Does the description disclose side effects, auth requirements, rate limits, or destructive behavior?

With no annotations, the description carries the full burden. It discloses that input timestamps can be in multiple units and mentions output format options. However, it does not specify whether the operation is read-only, side effects, or authentication requirements, leaving significant behavioral gaps.

Agents need to know what a tool does to the world before calling it. Descriptions should go beyond structured annotations to explain consequences.

Conciseness5/5

Is the description appropriately sized, front-loaded, and free of redundancy?

Three sentences, each adding essential information without redundancy. The purpose is stated first, followed by important parameter details. No unnecessary words.

Shorter descriptions cost fewer tokens and are easier for agents to parse. Every sentence should earn its place.

Completeness2/5

Given the tool's complexity, does the description cover enough for an agent to succeed on first attempt?

Although an output schema exists, the description leaves many parameters undocumented and does not clarify when to use this tool versus its sibling search_logs. Given 8 parameters and only 3 explained, the description is insufficient for complete understanding.

Complex tools with many parameters or behaviors need more documentation. Simple tools need less. This dimension scales expectations accordingly.

Parameters3/5

Does the description clarify parameter syntax, constraints, interactions, or defaults beyond what the schema provides?

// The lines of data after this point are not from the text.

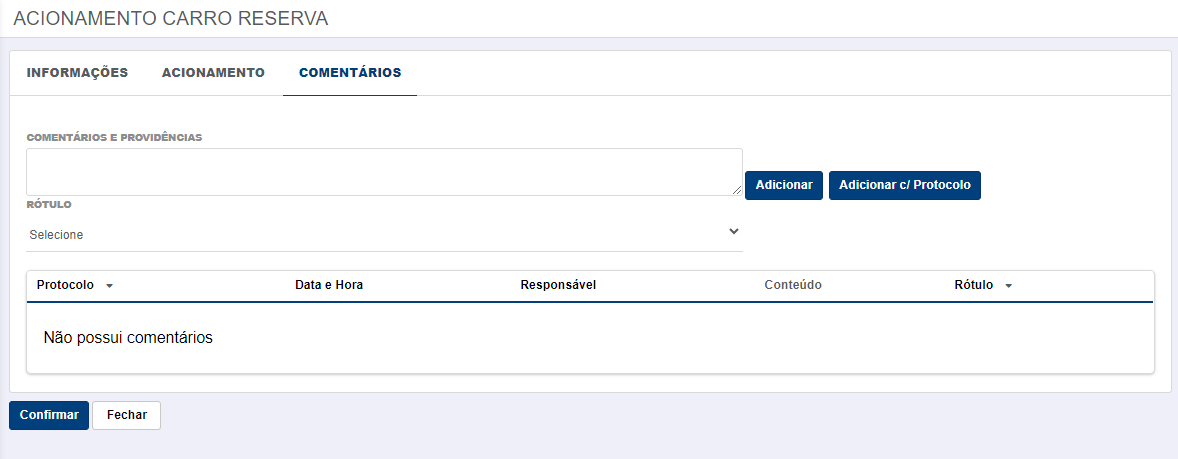
Task: Close the form with Fechar
Action: [126, 415]
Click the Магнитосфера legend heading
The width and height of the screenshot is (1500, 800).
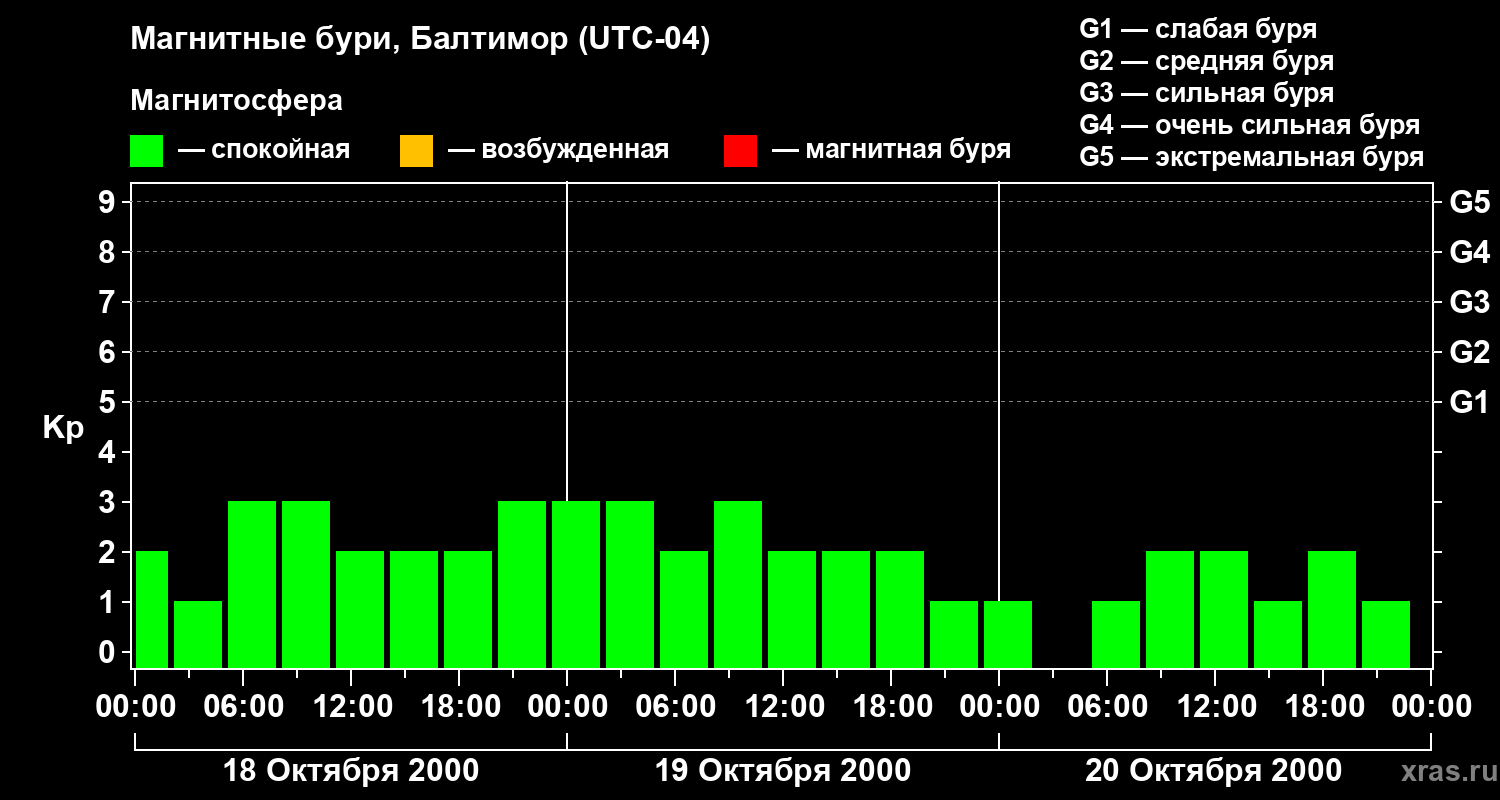(237, 101)

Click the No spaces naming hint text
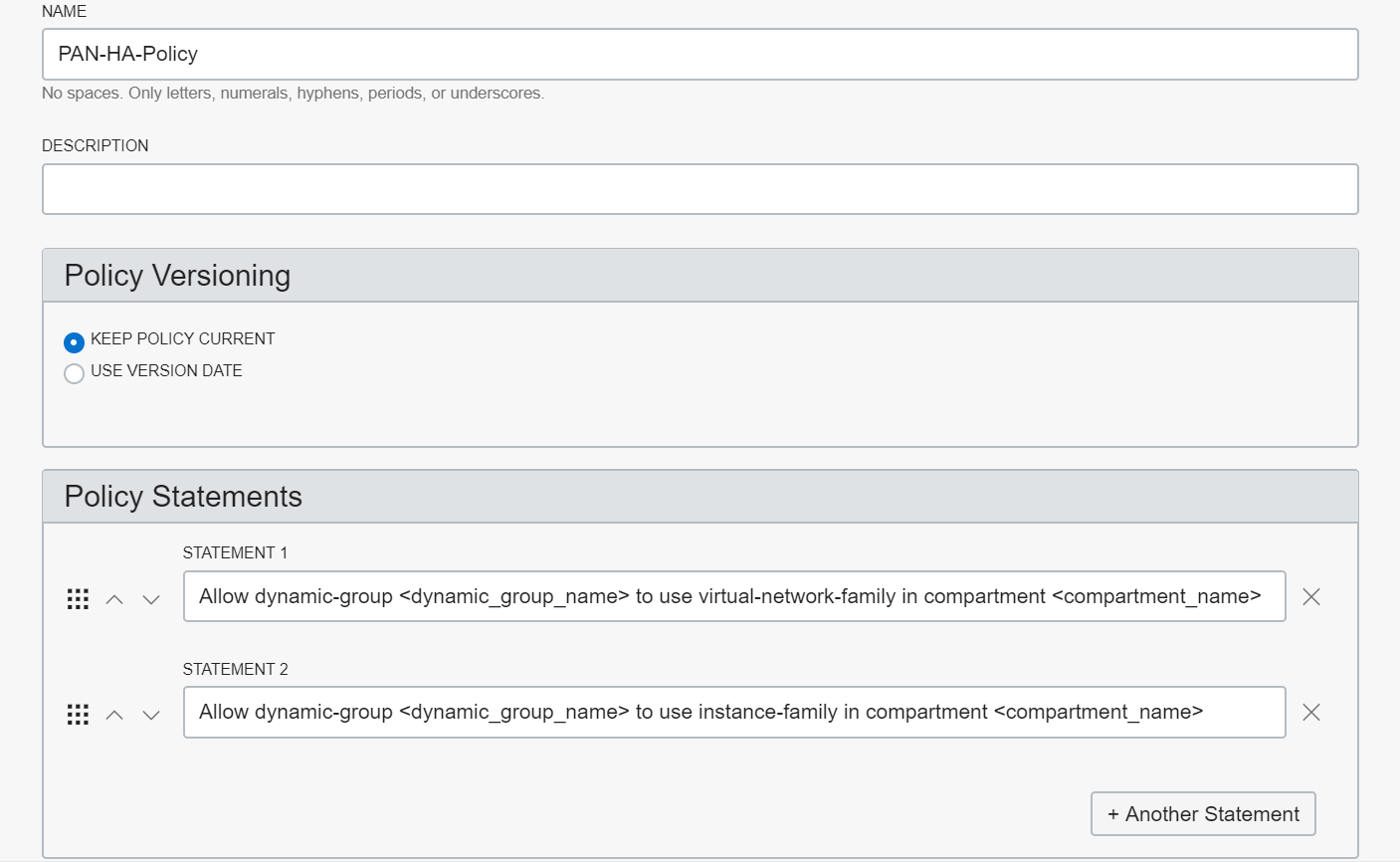[x=293, y=93]
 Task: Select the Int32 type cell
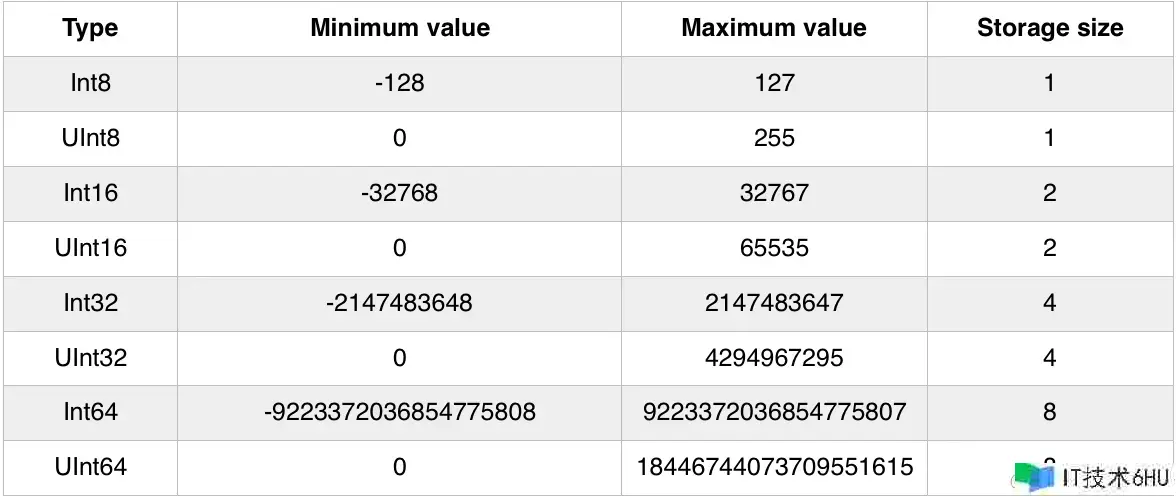[x=90, y=303]
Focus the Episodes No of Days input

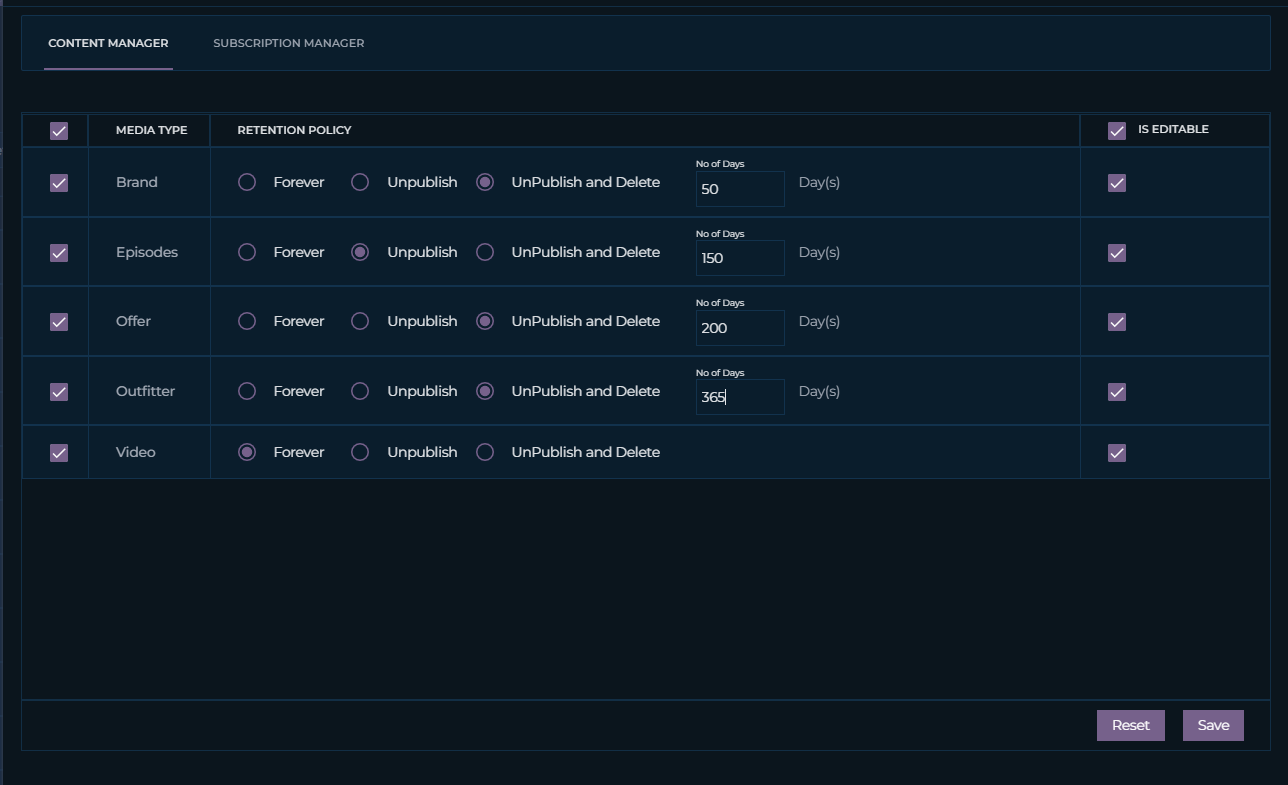[740, 258]
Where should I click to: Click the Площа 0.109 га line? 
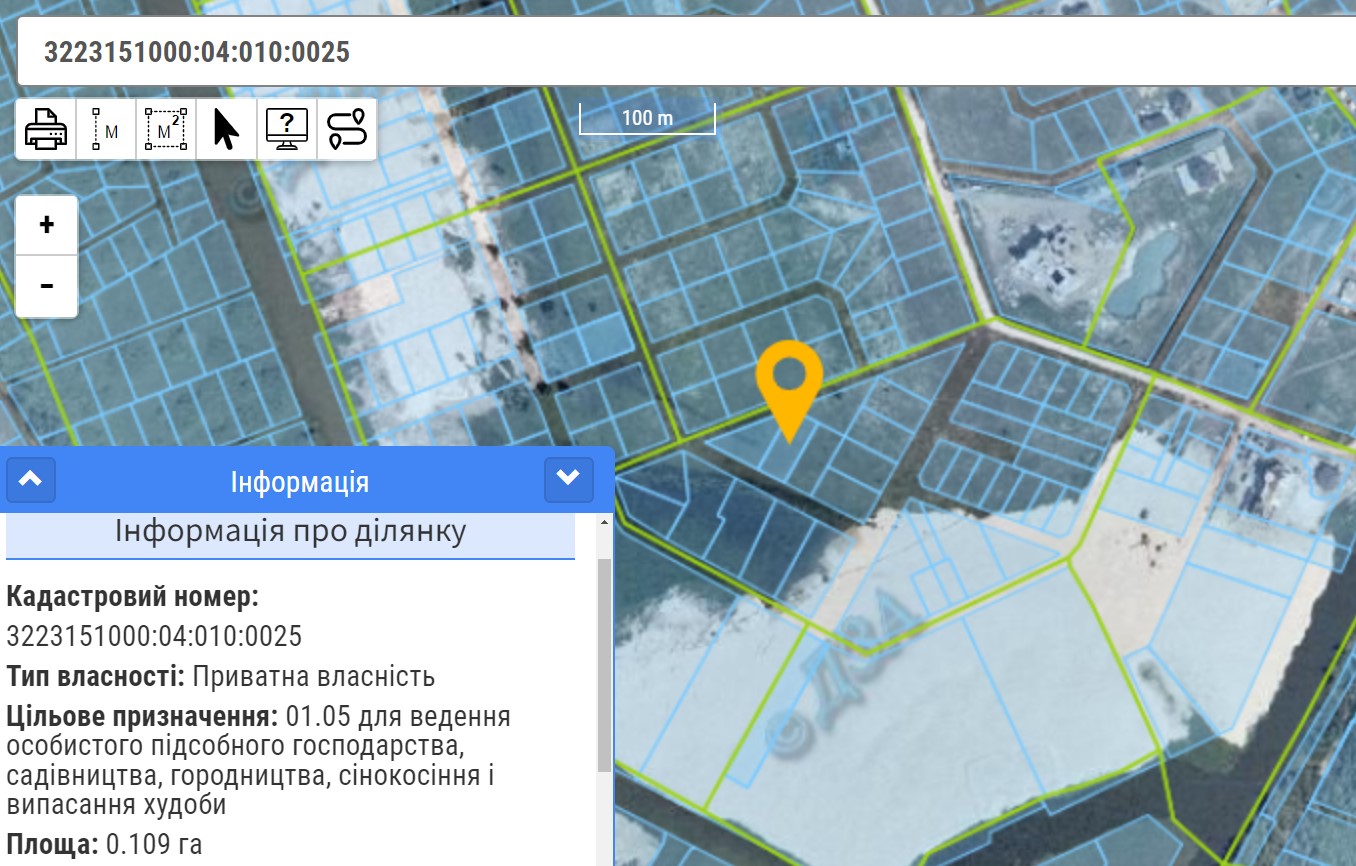(104, 844)
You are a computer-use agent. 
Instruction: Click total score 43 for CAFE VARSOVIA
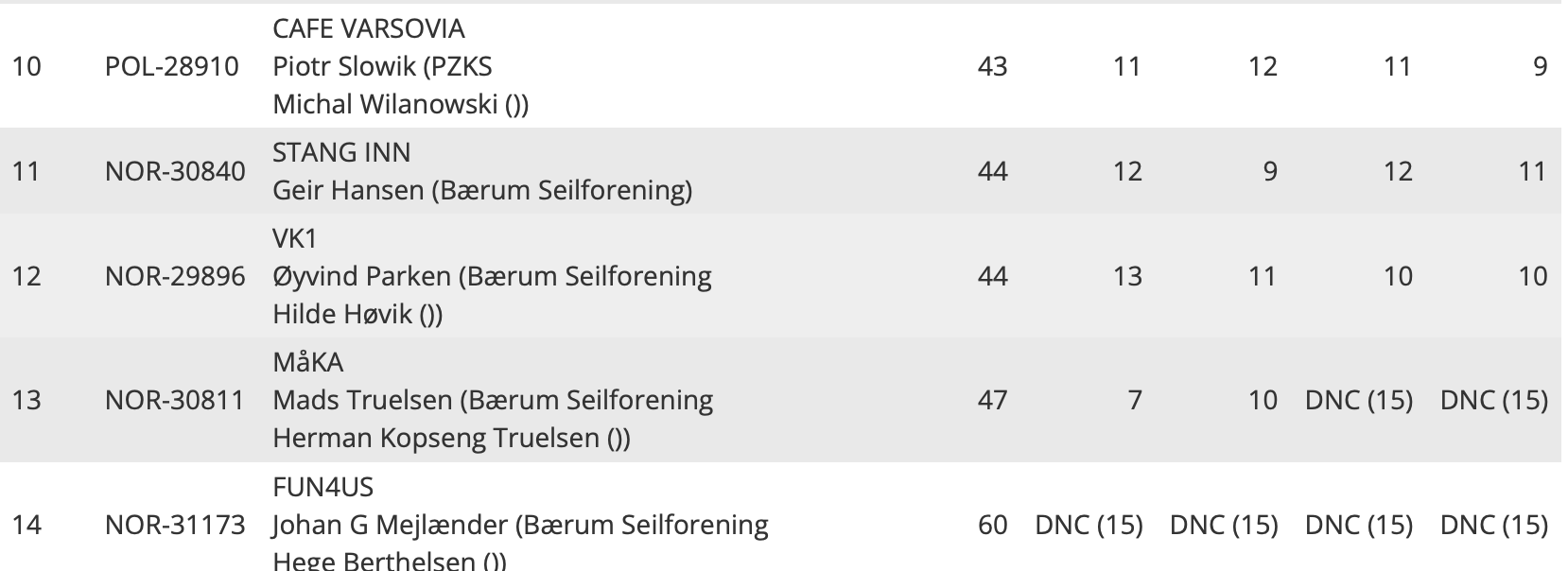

The schema has zero description coverage. The description explains three parameters (key, output_format, record_profile) with practical details, but the remaining five parameters (stream_name, size, regions, timeout, include_raw) are unexplained, so the description only partially compensates.

Input schemas describe structure but not intent. Descriptions should explain non-obvious parameter relationships and valid value ranges.

Purpose5/5

Does the description clearly state what the tool does and how it differs from similar tools?

The description clearly states the tool fetches records around a specific log entry, which is a specific verb and resource. It distinguishes from sibling tools like search_logs by focusing on nearby records rather than general log search.

Agents choose between tools based on descriptions. A clear purpose with a specific verb and resource helps agents select the right tool.

Usage Guidelines4/5

Does the description explain when to use this tool, when not to, or what alternatives exist?

The description provides explicit guidance on using the `key` parameter, including acceptable formats and the recommendation to use the exact `_timestamp` from search_logs. However, it does not explicitly state when to prefer this tool over alternatives like search_logs.

Agents often have multiple tools that could apply. Explicit usage guidance like "use X instead of Y when Z" prevents misuse.